Vicente Gil revela segredo inesperado

Vicente Gil abre o coração em entrevista ao Solo Number: “Sonhei ser ator para acrescentar algo ao mundo”
Aos 23 anos, já é difícil resumir o percurso de Vicente Gil . Ator portuense, português e cigano, é hoje um dos nomes jovens mais promissores da ficção nacional. Entre as gravações da série Projecto Global e do filme Amanhã Já Não Chove, Vicente senta-se com a Solo Number para uma conversa longa, intensa e profundamente honesta — sobre o ofício, as origens, a liberdade e o estado do mundo.
“Sou feliz e inspirado… mas o meu interior grita ‘fod*m-se os fascistas’ e ‘Palestina livre’”
Questionado sobre como se sente, Vicente não esconde o conflito entre esperança e lucidez:
“Sou uma pessoa feliz e inspirada, ainda que me abata com o estado do mundo. Um pouco pessimista e resiliente. Neste momento, apesar de conseguir dizer que ‘estou bem’, o meu estado interior grita ‘fod*m-se os fascistas’ e ‘Palestina LIVRE’.”
Continua depois da publicidade
Sem rodeios, assume-se politizado, atento e incapaz de ignorar o que se passa à sua volta.
“Sou ator. Dediquei seis anos da minha vida a isto.”
Ao contrário de muitos colegas, que ainda hesitam perante a definição, Vicente não tem dúvidas:
“Sou ator. Não tenho pudor nenhum em afirmá-lo, porque é a minha profissão, para a qual dediquei seis anos de formação e todos os meus esforços.”
Uma infância cheia de sonhos — mas sempre virada ao palco
Continua depois da publicidade
Quando olha para o miúdo que foi, vê alguém que sonhava em várias direções, mas sempre regressava à mesma casa: o teatro.
“Já sonhei ser padeiro, cozinheiro, desenhador… Mas o que mais me ocupou foi a arte do ator. O Vicente da infância olharia para mim com orgulho.”
Fez teatro comunitário desde cedo — e nunca imaginou que um dia seria mesmo profissão.
A exposição pública só faz sentido se for para usar a voz
Vicente sabe que a visibilidade traz vantagens, mas também responsabilidades:
“O que me interessa na exposição pública é poder ter uma voz ativa. O mundo é mais cruel do que imaginava, e as pessoas não olham além do privilégio. Figuras públicas precisam de ser denunciantes, críticas. Um pequeno gesto pode mudar o mundo de alguém.”
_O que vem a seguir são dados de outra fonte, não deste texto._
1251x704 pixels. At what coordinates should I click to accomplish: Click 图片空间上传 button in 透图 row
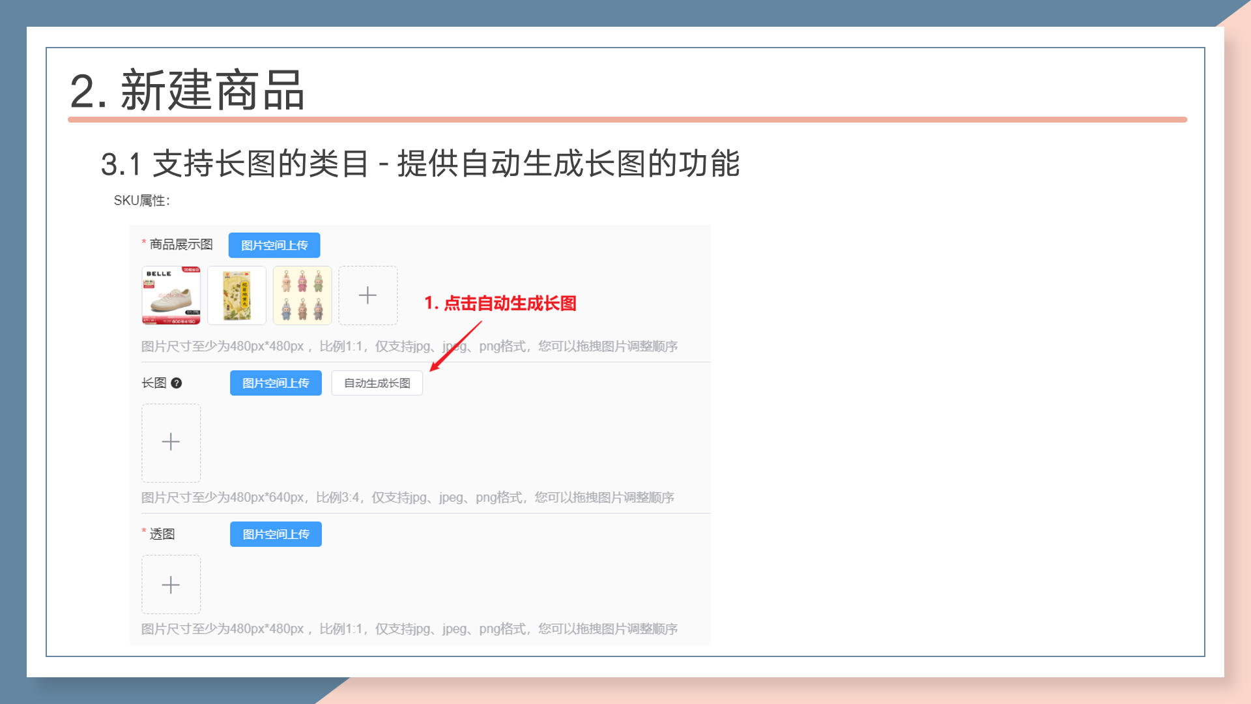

Maria Gil: a mãe, a atriz, a ativista, a raiz
A mãe ocupa um lugar central na vida — e no discurso — do jovem ator.
“A minha mãe chama-se Maria Gil. É portuguesa e cigana. É atriz e ativista. Ensinou-me quase tudo o que sei. É por causa dela que sou ator e apaixonado pelo teatro e pelo cinema.”
A descrição é afetuosa, admirada e profundamente respeitosa:
“É delicada, atenta, aguçada. Daí a minha astúcia e o meu desejo natural de discutir (saudavelmente). Dos seus valores morais e sociais faço bandeira. A minha mãe é única.”
“Mais do que ator, sou apaixonado por teatro”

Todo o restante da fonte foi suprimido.